5. Il résulte de tout ce qui précède, sans qu'il soit besoin de se prononcer sur les autres moyens de la requête, que M. A est fondé à demander l'annulation de la décision portant obligation de quitter le territoire français prononcée à son encontre et, par voie de conséquence, des décisions lui accordant un délai de départ volontaire de trente jours, fixant le pays de destination et lui interdisant le retour sur le territoire français pour une durée d'un an.

Sur les conclusions à fin d'injonction :

6. Aux termes de l'article L. 614-16 du code de l'entrée et du séjour des étrangers et du droit d'asile : " Si la décision portant obligation de quitter le territoire français est annulée, il est immédiatement mis fin aux mesures de surveillance prévues aux articles L. 721-6, L. 721-7, L. 731-1, L. 731-3, L. 741-1 et L. 743-13, et l'étranger est muni d'une autorisation provisoire de séjour jusqu'à ce que l'autorité administrative ait à nouveau statué sur son cas ".

7. L'exécution du présent jugement n'implique pas la délivrance d'un titre de séjour mais seulement que la préfète de Meurthe-et-Moselle, en application des dispositions précitées, réexamine la situation de M. A dans un délai de deux mois à compter de la notification du présent jugement et de lui délivrer immédiatement une autorisation provisoire de séjour.
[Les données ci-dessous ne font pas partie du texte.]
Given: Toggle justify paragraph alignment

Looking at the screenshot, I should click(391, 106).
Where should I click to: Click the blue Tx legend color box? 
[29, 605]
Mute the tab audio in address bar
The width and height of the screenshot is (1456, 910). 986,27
Sur les frais liés au litige :

8. M. A a obtenu le bénéfice de l'aide juridictionnelle. Par suite, son avocat peut se prévaloir des dispositions des articles L. 761-1 du code de justice administrative et 37 de la loi du 10 juillet 1991. Il y a lieu, dans les circonstances de l'espèce, et sous réserve que Me Kati, avocat de M. A, renonce à percevoir la somme correspondant à la part contributive de l'État, de mettre à la charge de l'Etat le versement à Me Kati de la somme de 1 200 euros.

D E C I D E :

Article 1er : Il n'y a pas lieu d'admettre M. A au bénéfice de l'aide juridictionnelle à titre provisoire.

Article 2 : L'arrêté du 12 juin 2024 par lequel la préfète de Meurthe-et-Moselle a obligé M. A à quitter le territoire français dans un délai de trente jours, a fixé le pays de destination et lui a fait interdiction de retour sur le territoire français pour une durée d'un an est annulé.

Article 3 : Il est enjoint à la préfète de Meurthe-et-Moselle de réexaminer la situation de M. A dans un délai de deux mois à compter de la notification du présent jugement et de lui délivrer immédiatement une autorisation provisoire de séjour.

Article 4 : L'Etat versera à Me Kati une somme de 1 200 (mille deux cents) euros en application des dispositions du deuxième alinéa de l'article 37 de la loi du 10 juillet 1991, sous réserve que Me Kati renonce à percevoir la somme correspondant à la part contributive de l'Etat.

Article 5 : Le surplus des conclusions de la requête est rejeté.

Article 6 : Le présent jugement sera notifié à M. C A, à Me Kati et à la préfète de Meurthe-et-Moselle.

Rendu public par mise à disposition au greffe le 26 septembre 2024.

La magistrate déléguée,

C. Sousa Pereira

La greffière,

M. B

La République mande et ordonne à la préfète de Meurthe-et-Moselle en ce qui la concerne ou à tous commissaires de justice à ce requis en ce qui concerne les voies de droit commun, contre les parties privées, de pourvoir à l'exécution de la présente décision.